Control participants attended a lecture on women’s health, participated in a discussion session on professional pharmacy practice, or completed a pharmacy-dispensing laboratory session. All control interventions lasted 60 minutes.

EVALUATION AND ASSESSMENT

Knowledge gain was assessed using a 12-question test, the Anaphylaxis Training Pharmacist Assessment Tool (AT-PAsT), which we developed and validated prior to use in the study.³⁰ We used a combination of multiple-choice, yes/no, and order-the-steps questions to measure knowledge of the prevention, identification, and management of anaphylaxis in the community setting. An expert group of 10 allergy and immunology physicians and 2 clinical pharmacists developed the test questions and assessed content validity. Modifications to wording and content changes were made to 2 questions. Face validity was evaluated in a group of 15 pharmacists and 5 pharmacy students, and all agreed they understood the questions and response options. This test was pilot tested on a group of 67 pharmacists who attended an ASCIA anaphylaxis lecture in Adelaide, South Australia, in July 2011. Although the test demonstrated a significant improvement in knowledge scores after the lecture (8.2-11.2 points, paired t test; p<0.001), 4 questions did not show response change and thus may have overstated knowledge (McNemar test; p>0.5). These questions were redeveloped, reviewed by the expert group and pharmacists for content and face validity, and incorporated into the final version of the AT-PAsT.

The test was administered immediately before training and immediately after training, then 3 and 7 months after training. To reduce practice effect, the questions and their response options were reordered on each test. Participants in the e-learning group completed the pretest and posttest online as part of the e-learning program. Participants in the lecture and control groups completed the pretest and posttest on paper in the lecture or tutorial room. Pharmacy students completed the 3-month follow-up test on paper. All other tests were completed through the online research suite Qualtrics (Qualtrics, Utah). When follow-up tests were due, participants received an e-mail notification and up to 5 e-mail reminders. The follow-up tests remained accessible for 2 weeks. Three prizes (cinema tickets or retail vouchers), with a maximum value of AU$100, were provided as an incentive to complete each of the follow-up tests. Of the participants who completed the 3-month and 7-month follow-up tests, 1 winner from each group (e-learning, lecture or control), was drawn at random. There were no other incentives provided in the study.
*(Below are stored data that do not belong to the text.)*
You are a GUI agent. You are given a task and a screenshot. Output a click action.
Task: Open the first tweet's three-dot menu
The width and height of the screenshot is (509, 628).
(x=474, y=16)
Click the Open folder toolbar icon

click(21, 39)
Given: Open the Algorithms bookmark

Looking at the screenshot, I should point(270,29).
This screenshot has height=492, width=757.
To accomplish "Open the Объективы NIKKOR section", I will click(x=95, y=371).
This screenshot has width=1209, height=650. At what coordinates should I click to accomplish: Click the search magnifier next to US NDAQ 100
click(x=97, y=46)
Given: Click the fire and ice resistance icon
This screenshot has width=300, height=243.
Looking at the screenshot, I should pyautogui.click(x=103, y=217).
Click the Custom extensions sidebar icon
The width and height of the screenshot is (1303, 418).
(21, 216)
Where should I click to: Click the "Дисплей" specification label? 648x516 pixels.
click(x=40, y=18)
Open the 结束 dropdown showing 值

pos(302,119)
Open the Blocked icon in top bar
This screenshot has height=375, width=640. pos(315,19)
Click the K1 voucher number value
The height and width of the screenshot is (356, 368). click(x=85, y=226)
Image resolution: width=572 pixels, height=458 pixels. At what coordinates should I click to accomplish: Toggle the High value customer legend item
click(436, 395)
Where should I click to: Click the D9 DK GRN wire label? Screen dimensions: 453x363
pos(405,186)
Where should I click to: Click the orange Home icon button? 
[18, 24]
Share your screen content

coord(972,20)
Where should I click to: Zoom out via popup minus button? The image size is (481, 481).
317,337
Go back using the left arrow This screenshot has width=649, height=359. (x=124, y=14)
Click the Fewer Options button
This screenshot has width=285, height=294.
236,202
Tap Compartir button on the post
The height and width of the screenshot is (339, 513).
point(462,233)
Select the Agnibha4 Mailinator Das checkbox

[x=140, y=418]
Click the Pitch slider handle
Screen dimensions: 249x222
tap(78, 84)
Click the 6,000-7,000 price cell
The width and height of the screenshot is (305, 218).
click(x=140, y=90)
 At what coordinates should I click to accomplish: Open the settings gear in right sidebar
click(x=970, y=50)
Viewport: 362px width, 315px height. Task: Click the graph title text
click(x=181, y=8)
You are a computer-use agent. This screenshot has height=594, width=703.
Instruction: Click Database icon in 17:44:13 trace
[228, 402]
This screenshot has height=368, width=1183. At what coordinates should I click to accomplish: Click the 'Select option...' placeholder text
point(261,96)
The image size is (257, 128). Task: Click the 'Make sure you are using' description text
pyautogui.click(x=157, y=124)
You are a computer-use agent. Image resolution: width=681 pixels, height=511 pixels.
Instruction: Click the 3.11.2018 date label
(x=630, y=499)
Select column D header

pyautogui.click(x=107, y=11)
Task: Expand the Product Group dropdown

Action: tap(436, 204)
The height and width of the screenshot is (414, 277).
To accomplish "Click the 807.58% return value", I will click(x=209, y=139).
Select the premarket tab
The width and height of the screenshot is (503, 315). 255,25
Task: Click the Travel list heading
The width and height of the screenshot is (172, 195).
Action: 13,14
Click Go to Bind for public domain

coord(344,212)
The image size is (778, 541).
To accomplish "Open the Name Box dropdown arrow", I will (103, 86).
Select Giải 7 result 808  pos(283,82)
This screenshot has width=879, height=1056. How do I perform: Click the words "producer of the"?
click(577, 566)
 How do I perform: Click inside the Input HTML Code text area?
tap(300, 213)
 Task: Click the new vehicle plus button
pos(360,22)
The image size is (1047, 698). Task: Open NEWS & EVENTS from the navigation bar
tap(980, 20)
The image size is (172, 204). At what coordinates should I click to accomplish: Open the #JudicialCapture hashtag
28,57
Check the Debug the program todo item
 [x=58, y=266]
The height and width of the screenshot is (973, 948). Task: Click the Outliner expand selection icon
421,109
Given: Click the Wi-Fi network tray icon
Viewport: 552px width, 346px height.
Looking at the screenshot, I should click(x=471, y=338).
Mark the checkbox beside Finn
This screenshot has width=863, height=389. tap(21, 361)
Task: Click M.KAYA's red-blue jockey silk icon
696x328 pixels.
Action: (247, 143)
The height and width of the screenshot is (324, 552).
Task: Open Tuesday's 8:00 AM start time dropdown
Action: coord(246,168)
As there were no reliable estimates for expected standard deviation in score, we did not conduct a priori sample-size calculations. However, a post hoc power calculation, using the 7-month posttest sample size of 30 in the e-learning group and 50 controls with an observed standard deviation of 1.4 points, showed that the study had 86% power to detect a difference in score of 1 point between groups at the 5% level of significance. Calculations for all other sample sizes in the study groups yielded power estimates between 86% and 100% for between-group and within-group comparisons.³¹

Analysis

All analyses were performed using SPSS version 21 (IBM, New York), and reported as 2-sided p-values with a 5% level of significance. A linear mixed-effects model with post hoc pairwise analysis was used to evaluate changes in short-term and long-term knowledge within and between learning and control groups. We specified score as the dependent variable, with group (e-learning, lecture pharmacists, lecture pharmacy students, or control) and test (pretest, posttest, 3-month and 7-month tests) as covariates. We compared models with and without demographic covariates (gender, age group, main job in pharmacy, type of control student, postal code of main workplace, and years since graduation). As the majority of the sample was from Western Australia, we converted the postal code of main workplace to 2 geographic areas, Western Australia or all other Australian states. Analyses were restricted to participants who had valid, non-missing data for all variables in the model.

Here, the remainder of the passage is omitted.